Extracted records =>
____________

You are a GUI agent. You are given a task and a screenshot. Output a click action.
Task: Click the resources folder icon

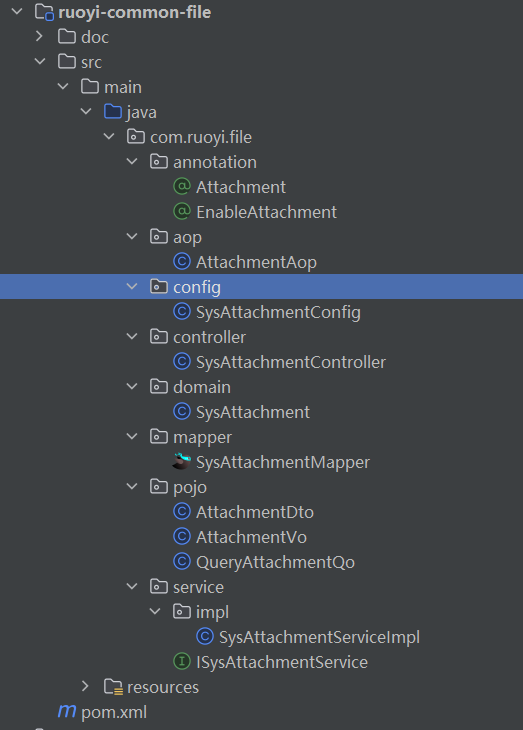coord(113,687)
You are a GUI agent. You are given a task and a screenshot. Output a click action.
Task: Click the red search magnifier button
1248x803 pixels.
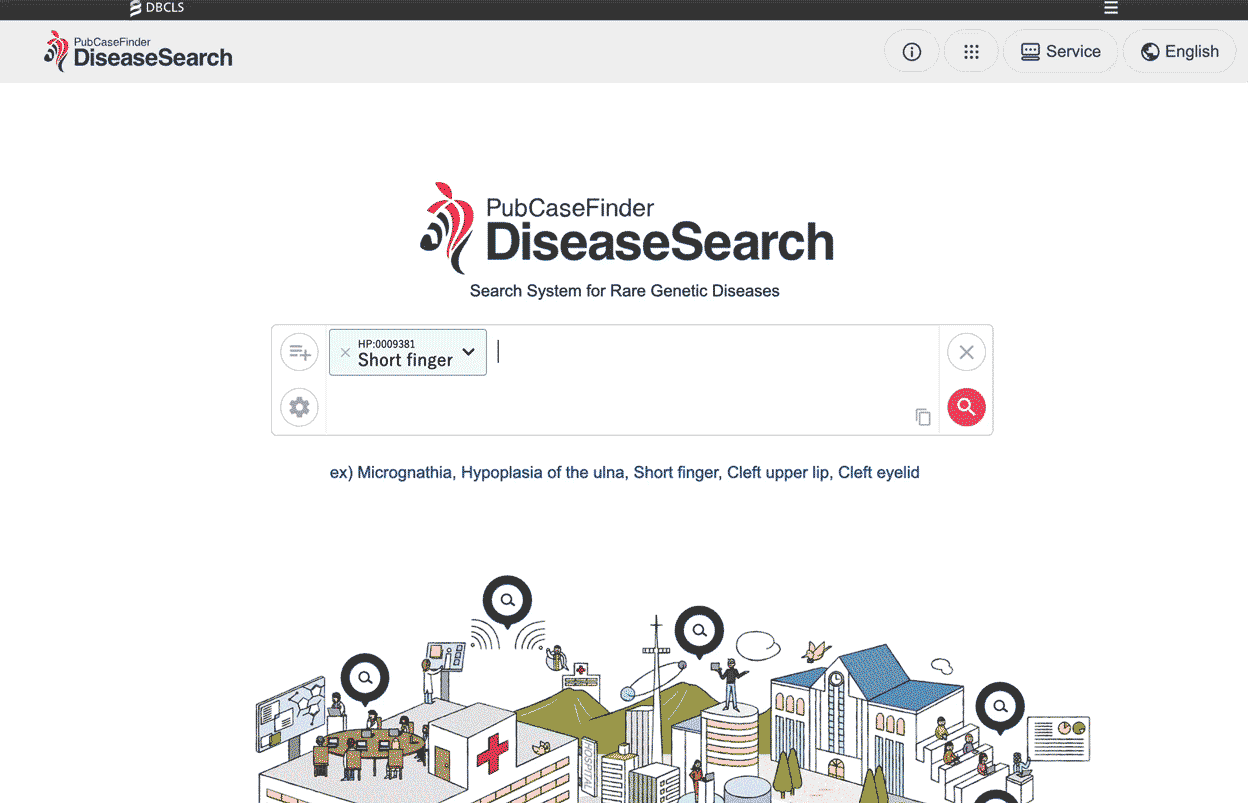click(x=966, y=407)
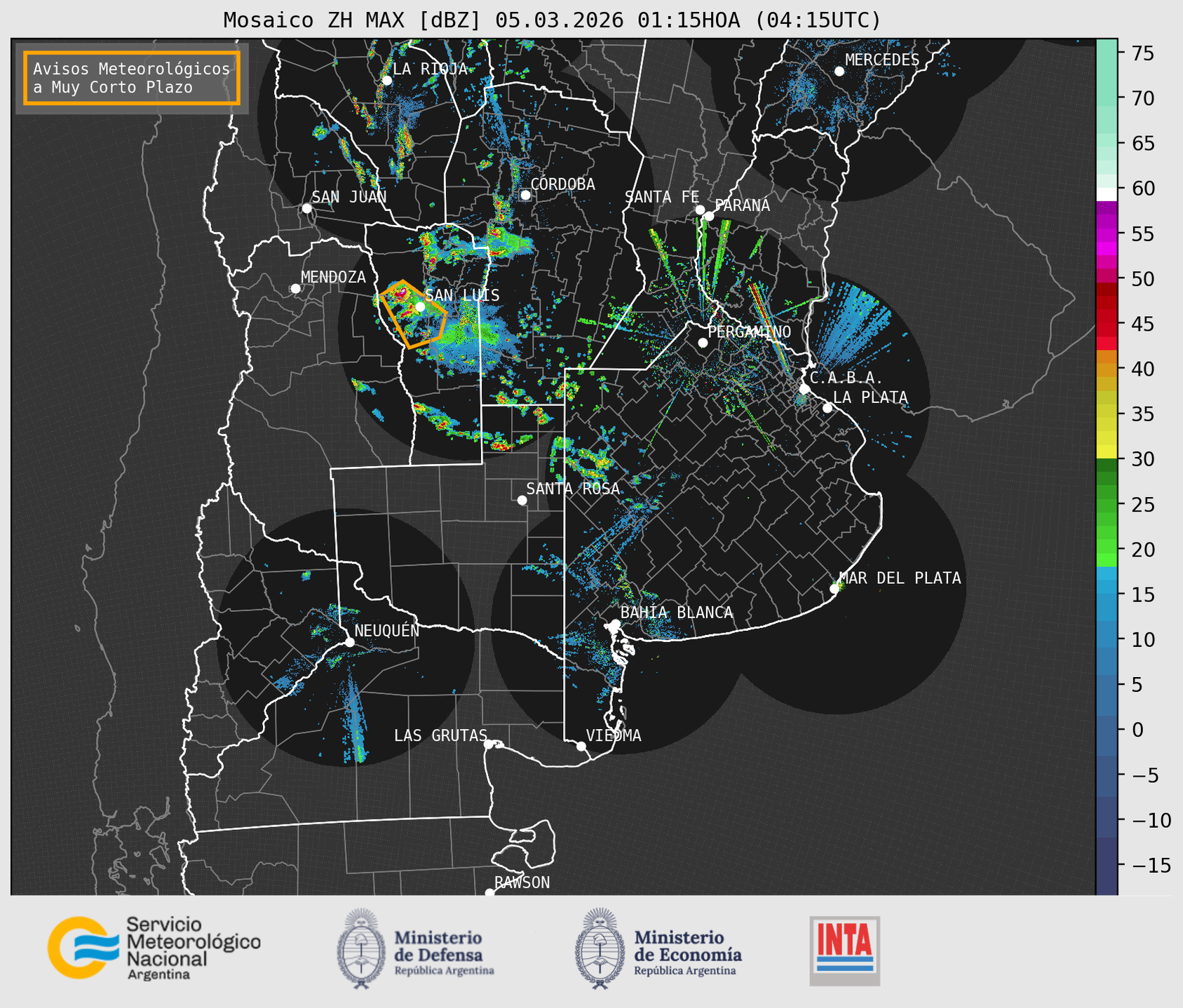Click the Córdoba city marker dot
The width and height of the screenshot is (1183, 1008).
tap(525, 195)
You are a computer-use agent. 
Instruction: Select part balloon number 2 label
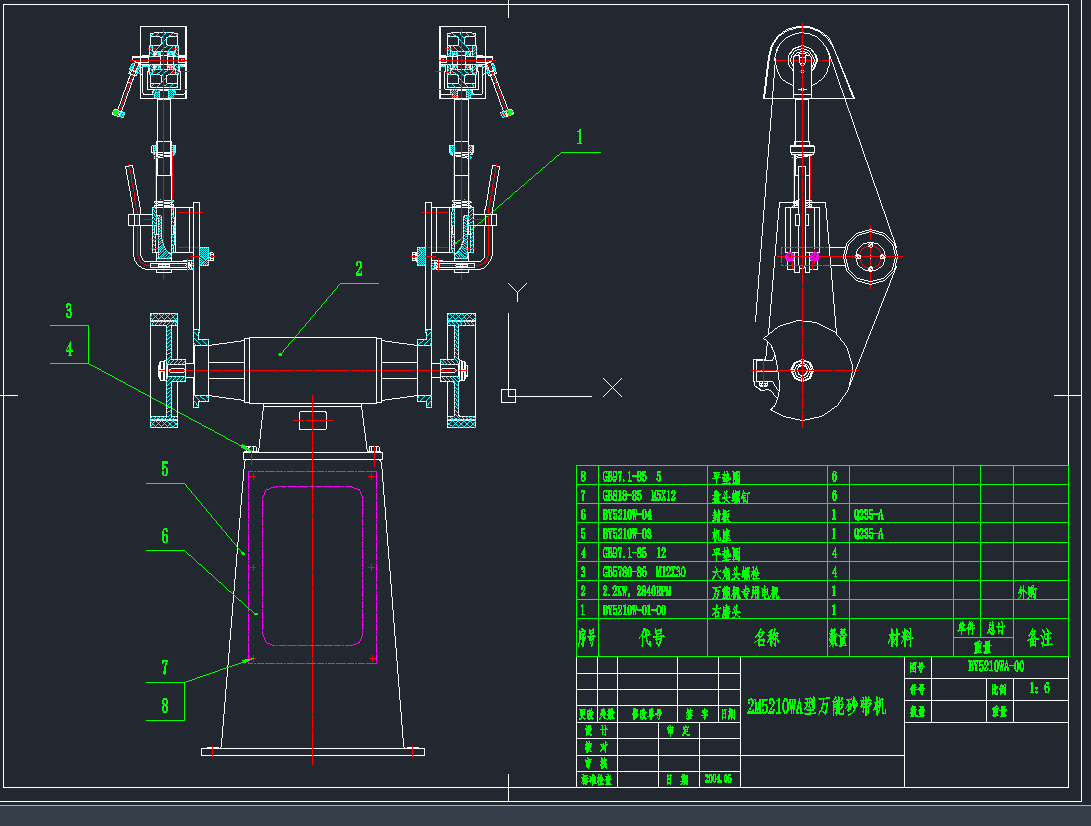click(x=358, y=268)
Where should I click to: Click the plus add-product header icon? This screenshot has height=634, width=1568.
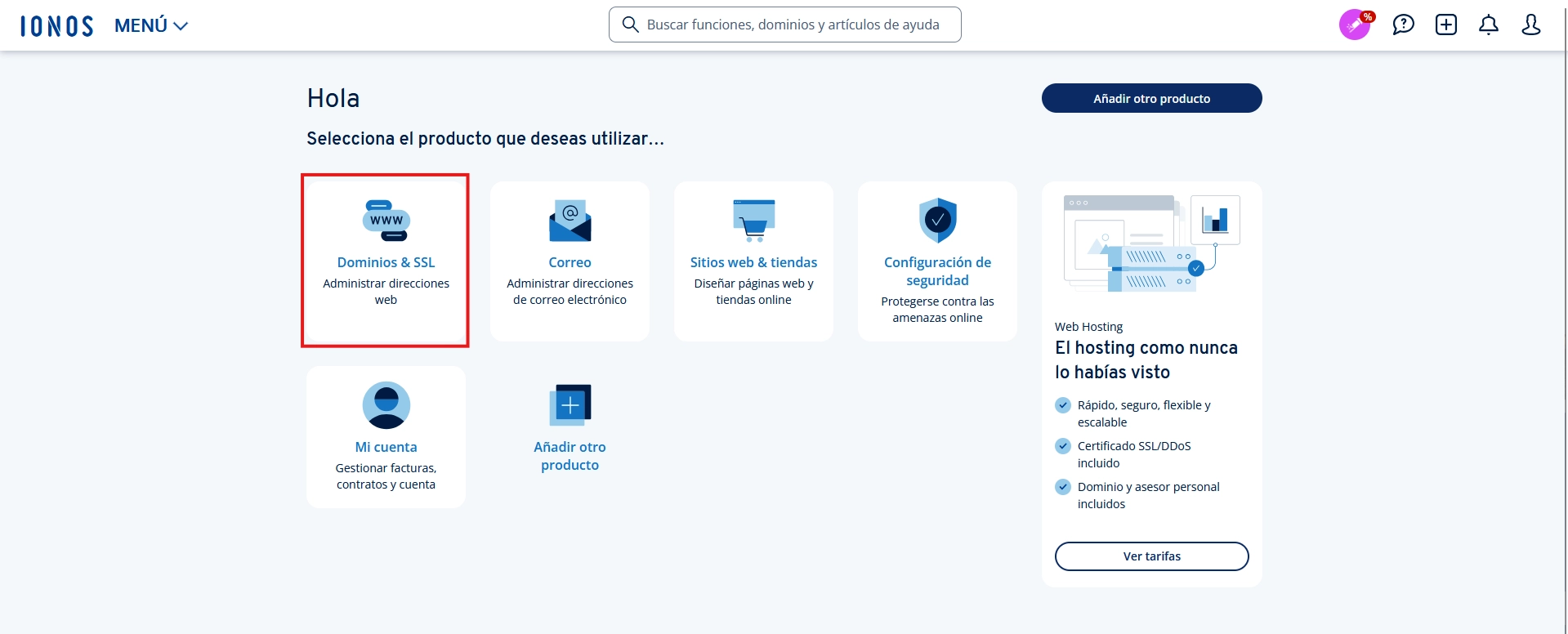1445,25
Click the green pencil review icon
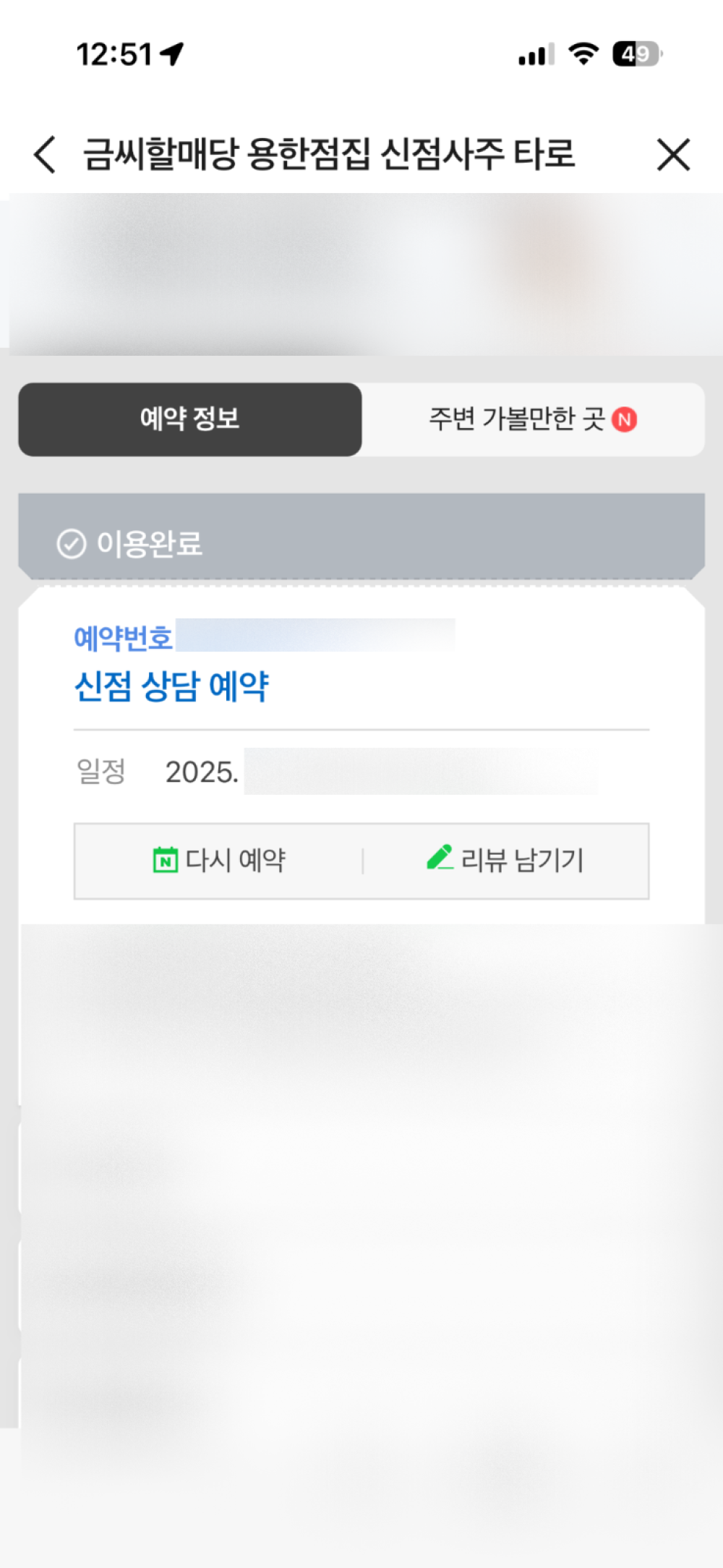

____________

Problem statement =>
Transcribe exactly, and only, the lines from the one containing "Where should I" through the last line of the records above, both included; leave out the pictures.

Reply to the exercise =>
Where should I click to: Click the plus add-product header icon? This screenshot has height=634, width=1568.
1445,25
Click the green pencil review icon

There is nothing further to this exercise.